### Textauszug ###

Wien/London. Als Denis Diderot seine „Encylopédie“ im 18. Jahrhundert der Öffentlichkeit übergab, verband der französische Aufklärer damit eine große Hoffnung: „Dass unsere Enkel nicht nur gebildet, sondern auch tugendhafter und glücklicher werden.“ Ähnlich idealistisch gesinnt sind die Gründer und meisten Autoren von Wikipedia, der Enzyklopädie unserer digitalen Tage. Aber wo aus Prinzip jeder mitschreiben darf, gibt es auch schwarze Schafe. Und bei Einträgen über Unternehmen und ihre Waren bleibt die Tugend zuweilen auf der Strecke.

### Angezeigte Informationen ###

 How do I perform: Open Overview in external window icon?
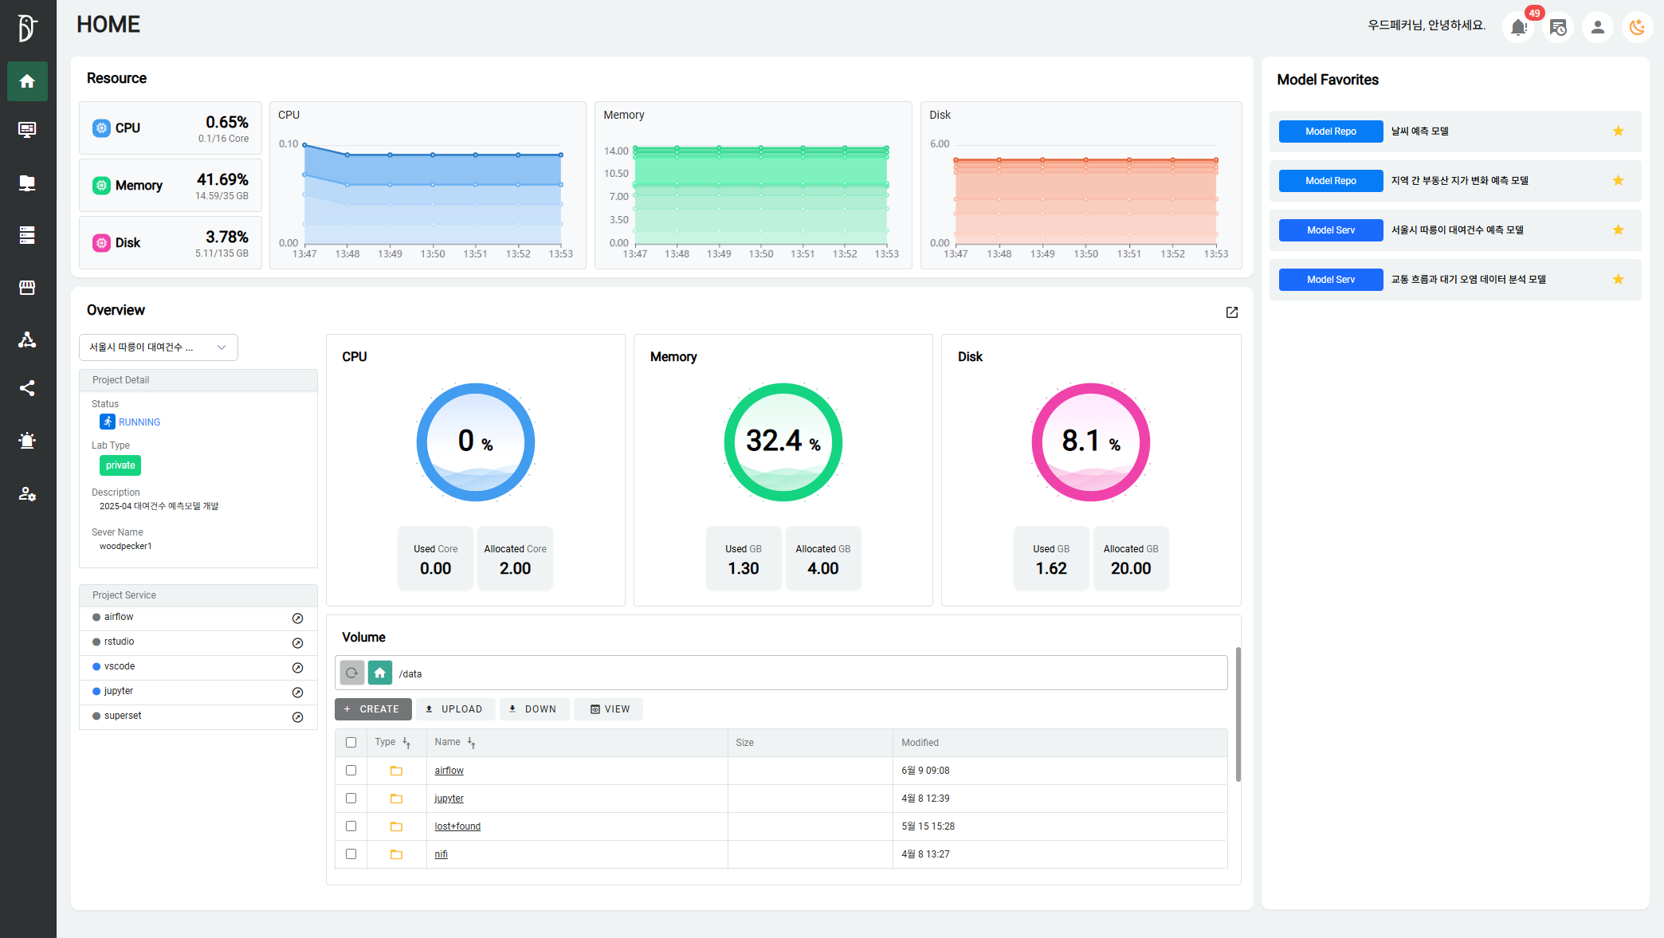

###

> **Arbeitsanweisungen**
a. Tauschen Sie im Text über Diderot und Wikipedia „Enkel“ gegen „Kinder“ aus, und geben Sie die Passage von „Wien/London. Als Denis“ bis „auf der Strecke.“ mit dieser Änderung wieder.
b. Führen Sie den Text über Wikipedia und die Einträge zu Unternehmen im Anschluss an seinen letzten Satz weiter.
Das Material wird für die Bearbeitung nicht benötigt.

> **Lösungen**
a.
Wien/London. Als Denis Diderot seine „Encylopédie“ im 18. Jahrhundert der Öffentlichkeit übergab, verband der französische Aufklärer damit eine große Hoffnung: „Dass unsere Kinder nicht nur gebildet, sondern auch tugendhafter und glücklicher werden.“ Ähnlich idealistisch gesinnt sind die Gründer und meisten Autoren von Wikipedia, der Enzyklopädie unserer digitalen Tage. Aber wo aus Prinzip jeder mitschreiben darf, gibt es auch schwarze Schafe. Und bei Einträgen über Unternehmen und ihre Waren bleibt die Tugend zuweilen auf der Strecke.

b.
In Großbritannien hat die Stiftung nun ein „koordiniertes Netzwerk von Betrügern“ aufgedeckt, die sich gegen Bezahlung als Autoren angedient hatten. 381 Benutzerkonten und 210 Artikel wurden gesperrt, wie der „Independent“ berichtet. Es geht um „Sockenpuppen“, wie man im Netzjargon Autoren mit falschen Identitäten nennt. Wer hier die Puppen tanzen ließ und ob hinter dem Netzwerk womöglich nur eine einzige Person steht, bleibt vorerst unklar.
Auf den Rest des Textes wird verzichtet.